Tasks
a) Copy from the passage on statistical concepts and methods the part starting at "To assist in" and ending at "in further detail.".
b) Answer these questions on the passage on statistical concepts and methods:
(i) Which years does the example time series of Australia's population cover?
(ii) Which kinds of series are always subject to revision?
(iii) With what do ABS classifications align closely?
c) Continue the passage on statistical concepts and methods from its last sentence.

To assist in your understanding of the statistics presented in this book, some of the more important or regularly occurring statistical concepts, sources, methods and usage are explained in this chapter. However, the explanations provided here are very brief, so if you require a detailed understanding of a topic, you must be prepared to undertake further research.

The ABS has a range of publications that discuss the following issues in detail. Some of these are included in the Further Reading reference at the end of this chapter. In addition, the publications listed as sources contain information on concepts, sources and methods of the statistics they relate to and, in some cases, provide reference to publications which explain the issues in further detail.

STATISTICAL CONCEPTS AND METHODS

Time Series

A data set is a collection of observations relating to a variable or group of variables. For example, a set of data could consist of observations of the population for each State and Territory in Australia at a single point in time, say Census night 1991. This provides a snapshot view of the population of Australia which could be used to compare populations of the various States and Territories in terms of age, sex, etc.

A time series is a list of observations for the same variable or group of variables over a period of time. For example, a time series could consist of the population for Australia for each year from 1980 to 1990. Time series enable recent estimates to be placed in a meaningful historical perspective, which permits analysts to see if the current situation is improving, deteriorating or staying much the same.

When compiling time series for analysis, care should be exercised that data has not been revised. Many statistical series produced by the ABS, especially derived series like national accounts, are subject to revision as more information becomes available. Seasonally adjusted and trend series are always subject to revision.

Classifications

Classification is one the cornerstones of statistical collection and analysis. Without the accurate and systematic arrangement of data according to common properties, statistical output cannot be comparable. Classifications group data into classes or categories according to various characteristics. For example, retail businesses may be classified according to what they sell. Instead of just compiling data about 'retailers', data could be compiled separately for footwear stores, butchers, newsagents etc.

The ABS has defined standard classifications that are used to present a wide range of data. ABS classifications align closely with international classifications enabling comparability with international statistics. A wide variety of organisations (government, private sector, educational institutions, etc.) use the ABS classifications for a variety of purposes including the analysis of data and running their own surveys and censuses. This enables them to compare their data with data from the ABS and from other organisations which use the same standard classifications.

Record extracts
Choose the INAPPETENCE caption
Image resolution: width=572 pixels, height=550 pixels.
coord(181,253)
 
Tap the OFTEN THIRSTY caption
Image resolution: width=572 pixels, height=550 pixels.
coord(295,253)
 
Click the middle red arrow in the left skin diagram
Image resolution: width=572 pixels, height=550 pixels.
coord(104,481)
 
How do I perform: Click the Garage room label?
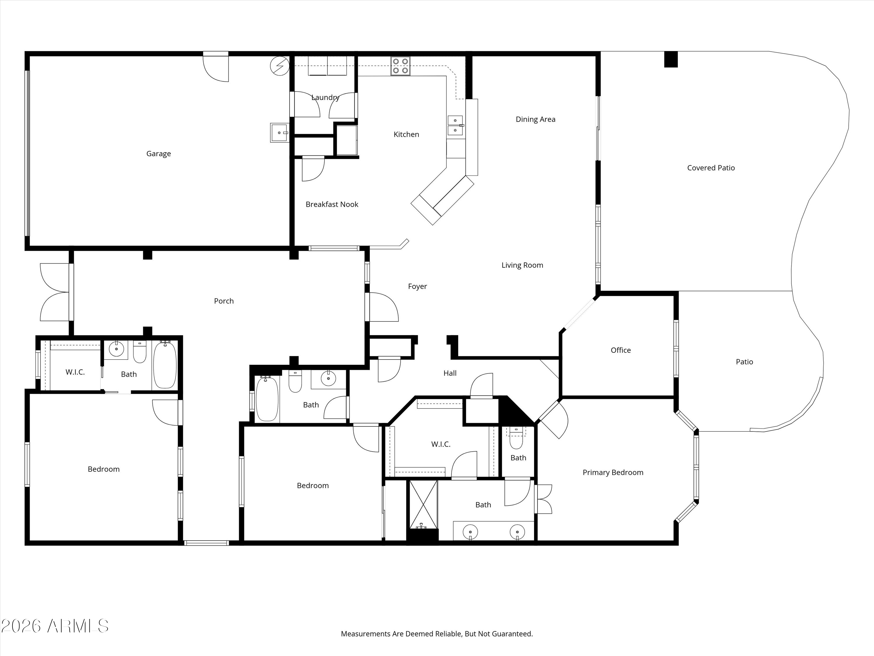158,154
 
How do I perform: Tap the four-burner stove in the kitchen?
400,66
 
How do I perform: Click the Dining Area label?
535,120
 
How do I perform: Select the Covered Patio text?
711,168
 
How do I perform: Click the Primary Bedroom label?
613,473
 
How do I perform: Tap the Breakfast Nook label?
332,204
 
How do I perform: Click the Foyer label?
417,286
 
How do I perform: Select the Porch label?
224,301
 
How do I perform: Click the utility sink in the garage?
279,132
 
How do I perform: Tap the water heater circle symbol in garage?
279,66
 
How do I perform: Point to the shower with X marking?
424,504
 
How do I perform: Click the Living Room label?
522,265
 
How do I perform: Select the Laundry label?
325,98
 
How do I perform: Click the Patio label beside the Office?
744,362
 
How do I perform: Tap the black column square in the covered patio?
671,59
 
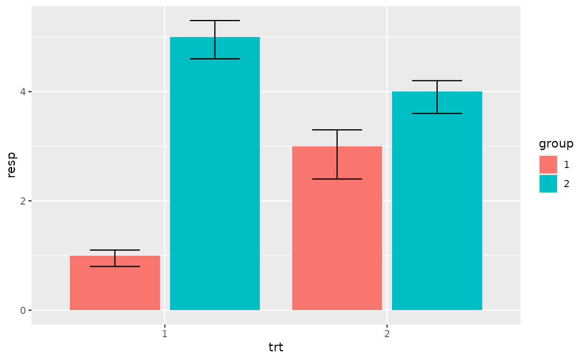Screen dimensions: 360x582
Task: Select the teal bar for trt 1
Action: (x=215, y=175)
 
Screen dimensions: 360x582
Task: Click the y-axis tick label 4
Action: (x=23, y=91)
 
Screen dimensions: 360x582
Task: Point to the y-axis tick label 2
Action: (x=23, y=201)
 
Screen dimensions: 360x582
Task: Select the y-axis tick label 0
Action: (x=23, y=310)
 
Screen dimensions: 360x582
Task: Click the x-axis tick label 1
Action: (x=165, y=334)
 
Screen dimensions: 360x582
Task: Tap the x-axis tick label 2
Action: (x=387, y=334)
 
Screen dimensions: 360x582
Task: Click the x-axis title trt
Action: (x=276, y=348)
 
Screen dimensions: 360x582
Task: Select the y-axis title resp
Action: (x=12, y=165)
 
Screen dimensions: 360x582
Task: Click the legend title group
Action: (x=556, y=144)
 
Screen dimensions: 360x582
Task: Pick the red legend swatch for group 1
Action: (x=548, y=165)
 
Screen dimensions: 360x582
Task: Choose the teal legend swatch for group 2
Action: (x=548, y=184)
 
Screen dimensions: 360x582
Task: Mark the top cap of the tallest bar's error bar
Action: (x=215, y=20)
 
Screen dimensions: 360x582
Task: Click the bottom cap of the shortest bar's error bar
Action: (x=115, y=266)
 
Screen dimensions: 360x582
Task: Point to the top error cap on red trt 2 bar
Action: (x=337, y=130)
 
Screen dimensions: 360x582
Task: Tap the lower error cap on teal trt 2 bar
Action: (x=437, y=113)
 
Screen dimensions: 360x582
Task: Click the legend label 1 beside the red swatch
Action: (x=567, y=165)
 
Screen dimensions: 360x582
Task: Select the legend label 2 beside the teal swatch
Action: (x=567, y=184)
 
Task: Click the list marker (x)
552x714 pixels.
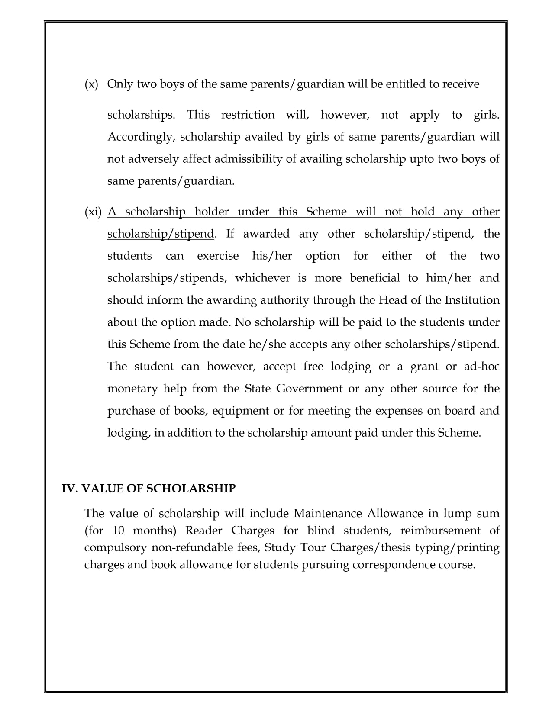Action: click(x=91, y=84)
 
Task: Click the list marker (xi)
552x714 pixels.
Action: click(x=93, y=212)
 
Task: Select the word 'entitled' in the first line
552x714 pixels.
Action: click(x=405, y=84)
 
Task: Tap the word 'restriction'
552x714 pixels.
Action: click(x=248, y=115)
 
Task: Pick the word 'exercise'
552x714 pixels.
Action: click(x=218, y=256)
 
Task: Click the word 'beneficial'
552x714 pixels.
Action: click(x=374, y=278)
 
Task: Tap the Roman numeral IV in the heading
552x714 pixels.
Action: click(x=69, y=489)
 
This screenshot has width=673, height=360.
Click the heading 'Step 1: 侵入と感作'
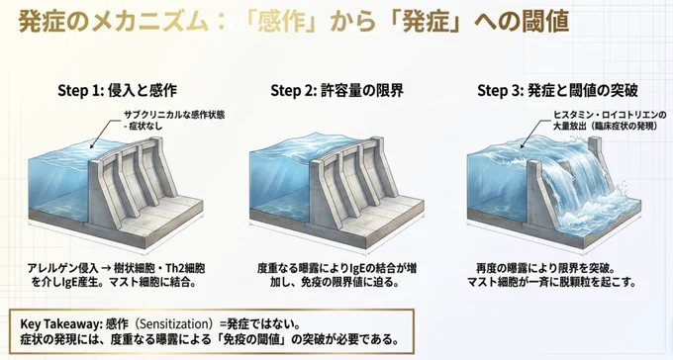point(117,91)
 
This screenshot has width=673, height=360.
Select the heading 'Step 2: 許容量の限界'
point(336,91)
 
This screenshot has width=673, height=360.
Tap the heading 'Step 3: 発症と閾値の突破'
point(557,91)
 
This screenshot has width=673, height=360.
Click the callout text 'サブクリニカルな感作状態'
point(174,115)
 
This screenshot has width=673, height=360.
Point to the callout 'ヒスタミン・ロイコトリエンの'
point(610,115)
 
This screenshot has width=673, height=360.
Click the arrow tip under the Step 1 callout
point(91,147)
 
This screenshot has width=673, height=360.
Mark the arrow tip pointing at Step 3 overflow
point(521,148)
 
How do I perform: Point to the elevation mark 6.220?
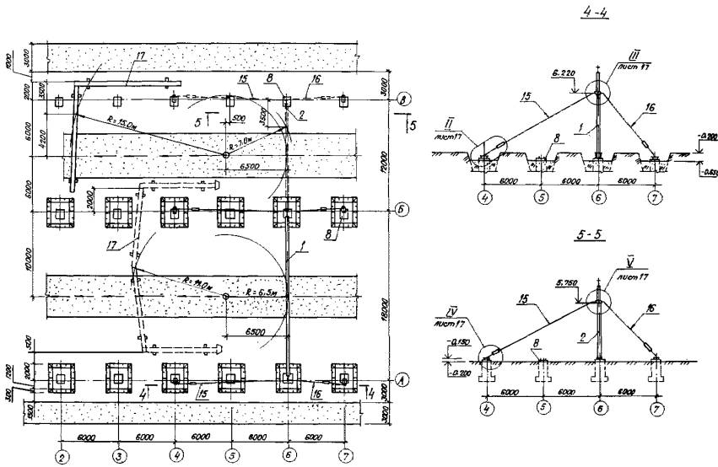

Written responses
a)
To assist in your understanding of the statistics presented in this book, some of the more important or regularly occurring statistical concepts, sources, methods and usage are explained in this chapter. However, the explanations provided here are very brief, so if you require a detailed understanding of a topic, you must be prepared to undertake further research.

The ABS has a range of publications that discuss the following issues in detail. Some of these are included in the Further Reading reference at the end of this chapter. In addition, the publications listed as sources contain information on concepts, sources and methods of the statistics they relate to and, in some cases, provide reference to publications which explain the issues in further detail.

b)
(i) Each year from 1980 to 1990.
(ii) Seasonally adjusted and trend series.
(iii) International classifications.

c)
Two of these standard classifications which are often used in reporting economic information are the classification of industries and the classification of institutional sectors.

Australian and New Zealand Standard Industrial Classification (ANZSIC)
ANZSIC is the standard classification used in Australia and New Zealand for the collection, compilation and publication of statistics by industry. The objective of the industrial classification is to identify groupings of businesses undertaking similar economic activities. Subject to certain criteria being met (economic significance and compliance with international standards), each such grouping defines an industry. The similar economic activities characterising the businesses concerned are referred to as primary activities. Each individual business is assigned an appropriate industry category on the basis of its predominant activities.

The ANZSIC structure comprises four levels: Divisions (the broadest level), Subdivisions, Groups and Classes (the finest level). At the Divisional level the main purpose is to provide a limited number of categories presenting a broad overall picture of the economy and suitable for publication in summary tables in official statistics. The Subdivision, Group and Class levels provide increasingly detailed dissections of the broad categories.

Structure of ANZSIC example:
Division C : Manufacturing
Subdivision 22: Textiles, Clothing, Footwear and Leather Manufacturing
Group Title 224: Clothing Manufacturing
Class 2242: Women's and Girls' Wear Manufacturing

There are 17 ANZSIC Divisions each identified by an alphabetical character, as presented:

A Agriculture, Forestry and Fishing
B Mining
C Manufacturing
D Electricity, Gas and Water Supply
E Construction
H Accommodation, Cafes and Restaurants
I Transport and Storage
J Communication Services
K Finance and Insurance
N Education
O Health and Community Services
P Cultural and Recreation Services
Q Personal and Other Services

Standard Economic Sector Classifications of Australia (SESCA)
SESCA presents a system for classifying institutional units (such as enterprises and households) into appropriate sectors of the economy. A major component of the SESCA is the Standard Institutional Sector Classification of Australia (SISCA) which forms the basis for the institutional sectoring of a range of statistics in the Australian Bureau of Statistics, including the National Accounts, Balance of Payments, International Investment, Financial Accounts and Government Finance Statistics.

SISCA is often used in conjunction with a number of other supporting classifications such as Public/Private classification, Level of Government classification, Jurisdiction classification and the Type of Legal Organisation classification (TOLO). This group of classifications and other related classifications are together presented as the SESCA. These associated classifications allow further identification and detail of particular characteristics of institutional units classified under the SISCA.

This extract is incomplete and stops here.